Policing other people is not for me. If I wanted to protect and serve the public on the public dime, I would have become a fireman, or a paramedic, but never, ever a cop. I’m afraid I’d have to shoot one of my own for just being an asshole. Most American cops I’ve met see all non-cops as criminals who just haven’t been caught yet and the attitude bleeds through. It’s a bunker mentality, them against the world. It shows up in the extremely high suicide rate for that occupation. Too many are into a very dangerous power trip they can’t personally back up without the gun nd badge, and therefore it doesn’t surprise me in the least the amount of them that are shot every year in the line of duty in this, the most incarcerated society on earth.
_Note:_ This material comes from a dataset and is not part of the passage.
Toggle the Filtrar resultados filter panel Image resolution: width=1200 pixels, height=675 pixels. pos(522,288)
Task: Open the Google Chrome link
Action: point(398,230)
I suppose I would be a soldier if we were ever at war on our own turf. That is the only situation I can imagine where there would draft 62 year-olds. I don’t think many of us would be given much choice a that point. I would get over my reluctance and be a reliable one, I think. I would do what I must do and do it to the best of my ability, but I would try very hard to get a position in some medical capacity, on the line or otherwise, where I would be most useful. But I don’t think I excel as a professional soldier. The life is too conforming, too restricted. And I really hate military base architecture. Not how I would want to live, at all.